Under the Sign of Sadness: Zbigniew Preisner’s Three Colors Scores
Music looms as a spectral presence over Krzysztof Kieślowski’s Blue, White, and Red, collectively known as the Three Colors trilogy. Like the triad of colored lights that bounce on the beautiful, sad faces in the films, Zbigniew Preisner’s multi-hued scores reflect on the images and refract from the inside out. Stern, lonely, and at times almost unbearably passionate, they often penetrate the ears and hearts of the characters. When the grieving heroine of Blue is suddenly overwhelmed by notes from a stoic oratorio, those notes are Preisner’s; when the lost protagonist of Red finds solace in an aria she plays at a record store, the music flowing through her headphones is his. Kieślowski may have written the stories—with the help of screenwriter Krzysztof Piesiewicz and screenplay consultants Agnieszka Holland, Edward Zebrowski, Slawomir Idziak, Edward Kłosiński, and Piotr Sobociński—but Preisner deserves credit for cocreating the trilogy’s mood of existential despair.

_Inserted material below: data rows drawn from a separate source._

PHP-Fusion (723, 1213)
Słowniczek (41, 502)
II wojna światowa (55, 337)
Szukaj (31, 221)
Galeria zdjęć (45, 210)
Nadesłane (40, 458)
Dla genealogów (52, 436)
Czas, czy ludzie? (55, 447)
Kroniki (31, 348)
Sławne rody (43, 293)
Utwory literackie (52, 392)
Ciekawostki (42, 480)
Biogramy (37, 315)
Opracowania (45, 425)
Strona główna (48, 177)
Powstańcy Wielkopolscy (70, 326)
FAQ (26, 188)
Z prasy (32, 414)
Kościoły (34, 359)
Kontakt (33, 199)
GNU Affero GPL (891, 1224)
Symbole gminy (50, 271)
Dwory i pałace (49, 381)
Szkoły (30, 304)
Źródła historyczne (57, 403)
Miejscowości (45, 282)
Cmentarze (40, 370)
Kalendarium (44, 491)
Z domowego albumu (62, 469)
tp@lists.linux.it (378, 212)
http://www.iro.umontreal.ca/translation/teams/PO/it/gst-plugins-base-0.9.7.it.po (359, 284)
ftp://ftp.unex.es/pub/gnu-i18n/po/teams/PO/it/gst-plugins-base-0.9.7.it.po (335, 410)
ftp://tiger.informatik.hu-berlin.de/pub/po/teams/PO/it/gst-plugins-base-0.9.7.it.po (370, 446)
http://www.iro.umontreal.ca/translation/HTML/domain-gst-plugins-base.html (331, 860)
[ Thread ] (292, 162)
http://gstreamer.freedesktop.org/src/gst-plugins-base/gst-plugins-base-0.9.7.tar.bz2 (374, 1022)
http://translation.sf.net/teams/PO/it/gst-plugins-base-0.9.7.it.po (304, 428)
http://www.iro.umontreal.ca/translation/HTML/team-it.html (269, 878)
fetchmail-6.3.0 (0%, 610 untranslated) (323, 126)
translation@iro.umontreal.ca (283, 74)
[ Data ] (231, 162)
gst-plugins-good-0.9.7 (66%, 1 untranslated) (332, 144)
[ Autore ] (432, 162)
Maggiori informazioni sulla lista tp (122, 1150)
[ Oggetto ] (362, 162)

“Krzysztof always said that people were born in the positive moon or the sadness moon, and he thought I was born in the sadness moon,” Preisner told me in conversation. “Me too. It was easy communication between us.” Actor Juliette Binoche observed this dynamic between the two men while working with them on Blue. “Krzysztof and Zbigniew really found each other, as they were deeply complementary in their need of emotional expression and spiritual interrogations,” she told me. “It’s probably why I felt close to them.”

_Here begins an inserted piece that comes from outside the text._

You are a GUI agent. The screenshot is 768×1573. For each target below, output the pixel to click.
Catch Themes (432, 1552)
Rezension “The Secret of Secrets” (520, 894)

There is something spiritual, even liturgical about Preisner’s scores, though God is never mentioned by name in the trilogy. “All my films have a metaphysical or spiritual dimension,” the director said in an interview given fourteen months before he died of a heart attack in 1996 at the age of fifty-four. “But really, it’s not so special: every person’s life comprises those things, to some degree.” The magic of Kieślowski’s cinema lies in the way he suffuses that “not so special”—the quotidian fragments of an ordinary life—with deep poetry, like a white sugar cube slowly dissolving in a cup of coffee. These films frequently hold on close-ups of mundane details, and Preisner works to highlight the sacred meaning of these images.